**Text shown:**
══════

Scientific classification
- Kingdom: Plantae
- Clade: Tracheophytes
- Clade: Angiosperms
- Clade: Eudicots
- Clade: Rosids
- Order: Sapindales
- Family: Anacardiaceae
- Genus: Lannea
- Species: L. welwitschii
- Binomial name: Lannea welwitschii (Hiern) Engl.
- Synonyms: Calesiam welwitschii Hiern; Lannea acidissima A. Chev.; Ricinodendron staudtii Pax;

= Lannea welwitschii =

- Genus: Lannea
- Species: welwitschii
- Authority: (Hiern) Engl.
- Conservation status: LC
- Synonyms: Calesiam welwitschii Hiern, Lannea acidissima A. Chev., Ricinodendron staudtii Pax

Species of tree

Lannea welwitschii is a species of tree in the family Anacardiaceae. It is native to the tropical rainforests of West and Central Africa. The timber is used to make furniture and utensils and for many other purposes, the fruits can be eaten, and the bark is used to produce a dye, for making rope and in traditional medicine.

==Description==
A medium-sized evergreen or deciduous tree, L. welwitschii can grow to a height of about 30 m. The trunk is straight and cylindrical and up to 100 cm in diameter. It has no buttresses. The bark is grey or greyish-brown and smooth at first, developing rounded shallow pits and flakes later. The inner bark is fibrous, being reddish with white streaks, and exudes a clear sticky fluid when damaged. The branches form a spreading crown and the twigs bear many lenticels. The leaves are in opposite pairs and are clustered at the ends of the branches. They are pinnate, up to 20 by 12 cm, with usually five to seven, ovate leaflets. The inflorescences are pyramidal panicles clad in yellowish hairs, up to 20 cm long, growing in the leaf axils. The yellowish-green flowers are unisexual and regular with parts in fours. They are followed by single-seeded drupes, 6 to 8 mm long, which are black when ripe.

══════

**Information:**
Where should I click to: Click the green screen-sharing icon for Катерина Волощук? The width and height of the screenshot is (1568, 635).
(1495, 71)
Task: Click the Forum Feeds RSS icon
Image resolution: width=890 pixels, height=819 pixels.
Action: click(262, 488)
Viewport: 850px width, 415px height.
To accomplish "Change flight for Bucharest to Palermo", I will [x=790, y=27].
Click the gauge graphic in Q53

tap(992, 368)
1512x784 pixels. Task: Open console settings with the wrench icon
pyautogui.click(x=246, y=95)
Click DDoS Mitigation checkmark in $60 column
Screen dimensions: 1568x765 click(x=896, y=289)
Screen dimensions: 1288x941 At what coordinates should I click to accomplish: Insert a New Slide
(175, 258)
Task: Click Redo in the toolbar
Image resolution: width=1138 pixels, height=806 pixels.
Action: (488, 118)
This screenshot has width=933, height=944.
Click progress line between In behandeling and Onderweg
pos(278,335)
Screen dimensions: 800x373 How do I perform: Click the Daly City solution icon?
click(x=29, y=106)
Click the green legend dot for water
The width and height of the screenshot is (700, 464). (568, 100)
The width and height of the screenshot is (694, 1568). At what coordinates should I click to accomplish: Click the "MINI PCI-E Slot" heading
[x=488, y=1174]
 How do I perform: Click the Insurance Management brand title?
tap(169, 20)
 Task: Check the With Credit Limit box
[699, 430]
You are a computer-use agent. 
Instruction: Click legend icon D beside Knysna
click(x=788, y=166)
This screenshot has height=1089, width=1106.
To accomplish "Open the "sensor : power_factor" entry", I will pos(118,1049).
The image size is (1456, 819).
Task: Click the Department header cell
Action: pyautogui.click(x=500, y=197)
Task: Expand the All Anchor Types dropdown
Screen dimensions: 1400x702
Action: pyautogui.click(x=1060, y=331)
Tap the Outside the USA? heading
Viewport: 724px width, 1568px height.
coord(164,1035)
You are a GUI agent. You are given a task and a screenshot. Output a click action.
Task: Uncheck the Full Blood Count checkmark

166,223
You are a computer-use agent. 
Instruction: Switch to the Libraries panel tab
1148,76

══════

**Required tasks:**
• 1. Return the part of the Lannea welwitschii passage that opens with the words containing "- Conservation status: LC" and closes with "in traditional medicine.".
• 2. Name every clade given in the scientific classification of Lannea welwitschii.
• 3. Continue the passage on Lannea welwitschii from the point where it stops.
The listing is separate material from the passage on Lannea welwitschii.

**Responses by task:**
• 1.
- Conservation status: LC
- Synonyms: Calesiam welwitschii Hiern, Lannea acidissima A. Chev., Ricinodendron staudtii Pax

Species of tree

Lannea welwitschii is a species of tree in the family Anacardiaceae. It is native to the tropical rainforests of West and Central Africa. The timber is used to make furniture and utensils and for many other purposes, the fruits can be eaten, and the bark is used to produce a dye, for making rope and in traditional medicine.

• 2. Tracheophytes, Angiosperms, Eudicots, Rosids

• 3.
==Distribution and habitat==
The species is native to Western and Central Africa, its range extending from Liberia to Angola, Kenya and Ethiopia. It occurs in lowland rain forests below about 1100 m, with a preference for swampy or riverine locations. It is considered a pioneer species and is primarily found in secondary forest.

==Uses==
Lannea welwitschii is fast-growing and can be coppiced or pollarded, and can be made into a living fence. An orange or reddish-brown dye can be extracted from the bark, and the fibres can be made into ropes and sandals. The heartwood of the timber is cream-coloured and light, but not durable. It is used for making household utensils, boxes, crates, veneers and plywood. It is also used in flooring, furniture, vehicle bodies, cabinet work, light joinery, matches and hardboard. The wood can be used for kindling, and the bole of the tree can be hollowed out to make a canoe.

The fruit can be eaten raw, being resinous with an acidic flavour. A decoction of the bark is used in traditional medicine for women's ailments, diarrhoea, dysentery, urethral discharge and haemorrhoids. The bark is applied as a pulp for the treatment of ulcers and skin ailments, and as a powder for treating wounds and snakebites. A decoction of the roots is used as an expectorant or emetic.